··· Provided passage

I’d like to start with Anna, our wonderful Tamilian street-cart owner, who’s an absolute magician with batter and deep-frying. In the morning, he serves up piping hot idlis, but it’s after 5 pm that the real action begins. Whether it’s his patented mix-plate (one medhu vada, one potato vada, lots of sambhar and coconut chutney) or his heavenly butter sada (a crisp dosa squirting butter at every bite), there is absolutely no going wrong with this man. He’s the bedrock on which many hundreds of people survive, and when the municipal corporation occasionally drives him away, a cloud of depression descends over the entire locality. ‘Anna for President’ is what I say.
Within touching distance of Anna is Chacha, a short, wiry old man with every one of his years visible in the lines on his face. He’s the sukha bhel (bhelpuri without the chutneys) specialist, apart from being a provider of freshly roasted peanuts. To watch him at work is an experience in itself. Barely have you placed your order than he’s off, flicking the ingredients into a paper cone with barely perceptible movements of his wrist; the end result is a sweet-salty-pungent snack that’s hard to beat for both taste and VFM (Rs 5, anyone?). Chacha is also occasionally harangued by the corporation, but being a one-man, mobile operation, he usually finds it easier to leg it.

······

> _Task 1_: Reproduce the part of the street-food passage starting with "Within touching distance" and going on through "easier to leg it.".
> _Task 2_:
Answer these from the street-food passage:
(a) What does Anna serve in the morning?
(b) What is left out of the sukha bhel that Chacha specializes in?
(c) Why does Chacha usually find it easier to leg it when the corporation harangues him?
> _Task 3_: Carry the piece on the street-food vendors forward past its final sentence.

··· Stored records

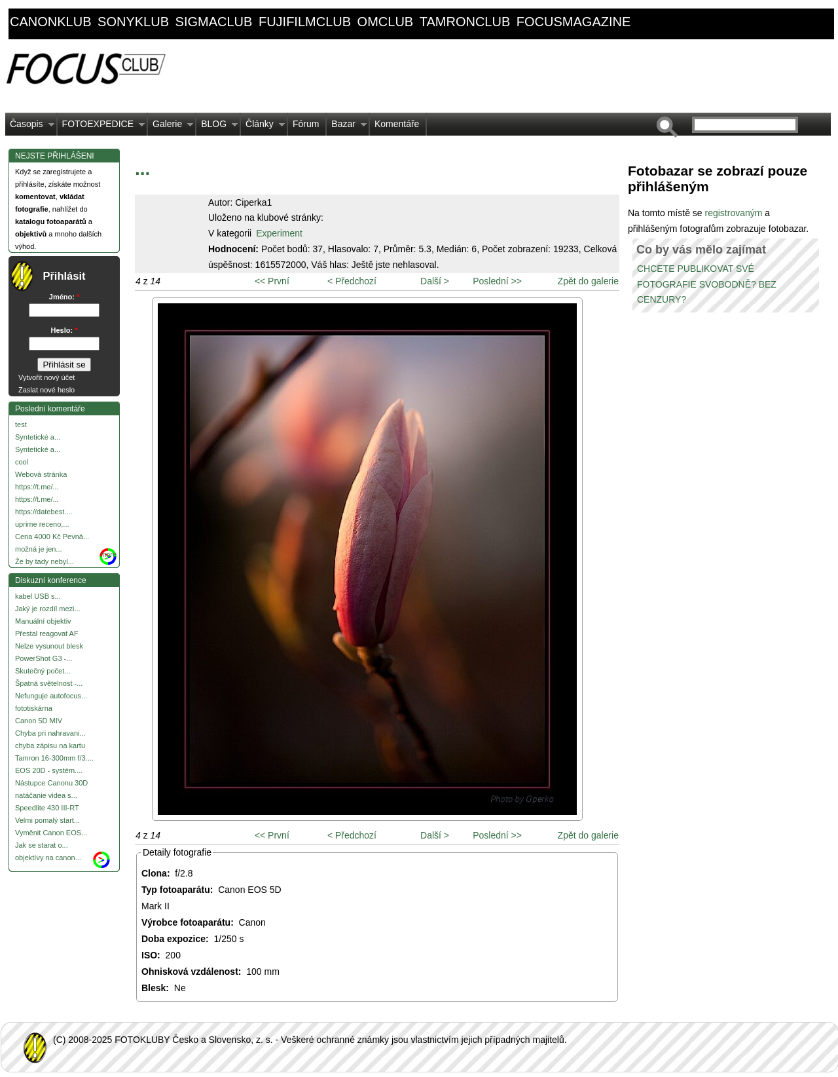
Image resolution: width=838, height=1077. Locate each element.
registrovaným (734, 213)
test (21, 424)
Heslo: (64, 330)
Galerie (170, 127)
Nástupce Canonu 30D (51, 783)
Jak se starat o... (41, 845)
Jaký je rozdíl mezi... (48, 609)
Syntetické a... (37, 437)
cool (21, 462)
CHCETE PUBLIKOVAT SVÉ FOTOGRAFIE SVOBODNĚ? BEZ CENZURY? (706, 284)
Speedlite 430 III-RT (47, 808)
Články (263, 127)
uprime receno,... (42, 524)
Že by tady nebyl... (44, 561)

······

> _Result 1_:
Within touching distance of Anna is Chacha, a short, wiry old man with every one of his years visible in the lines on his face. He’s the sukha bhel (bhelpuri without the chutneys) specialist, apart from being a provider of freshly roasted peanuts. To watch him at work is an experience in itself. Barely have you placed your order than he’s off, flicking the ingredients into a paper cone with barely perceptible movements of his wrist; the end result is a sweet-salty-pungent snack that’s hard to beat for both taste and VFM (Rs 5, anyone?). Chacha is also occasionally harangued by the corporation, but being a one-man, mobile operation, he usually finds it easier to leg it.

> _Result 2_:
(a) Piping hot idlis.
(b) The chutneys.
(c) He is a one-man, mobile operation.

> _Result 3_:
A few yards down from Chacha is a lady (name unknown, so let’s call her Mausi) who serves up fresh-off-the stove bhajiyas of every persuasion – potato, onion and spinach being the chief attractions. Her vada pav is arguably the best in the vicinity, and her dry garlic chutney is lethal in the way it creeps up and clobbers you over the skull. Mausi is peculiar in that she’s only to be seen dressed in a nightie, no matter what the occasion. I strongly suspect she has bespoke Kanjeevaram nighties that she stuns people with at weddings and the like.

Mausi’s friendly neighbour is another nameless character, whose areas of specialization are pani puris and the unique-to-Bombay ragda patties, both of which he has mastered to a nicety. His pani puris are just right – not too spicy, not too sweet – and the delicious ragda patties (essentially mashed up aloo tikkis with chhole)… well, I defy you to try one plate and then refuse a second.
There are two or three more establishments that we frequent, chiefly a sandwich joint where the owner plays Telegu movies at full volume and a chap who makes bread pakoras, but these tend to be stand-bys, for when our feeders-in-chief are indisposed for whatever reason. No matter where we’re putting down our hard-earned, though, there’s always one ever-present element – our 100 per cent pure, unadulterated, certified love for food. Indeed, if by some horrible twist of fate all these places were to shut down, it’s entirely possible that we might stop coming to work.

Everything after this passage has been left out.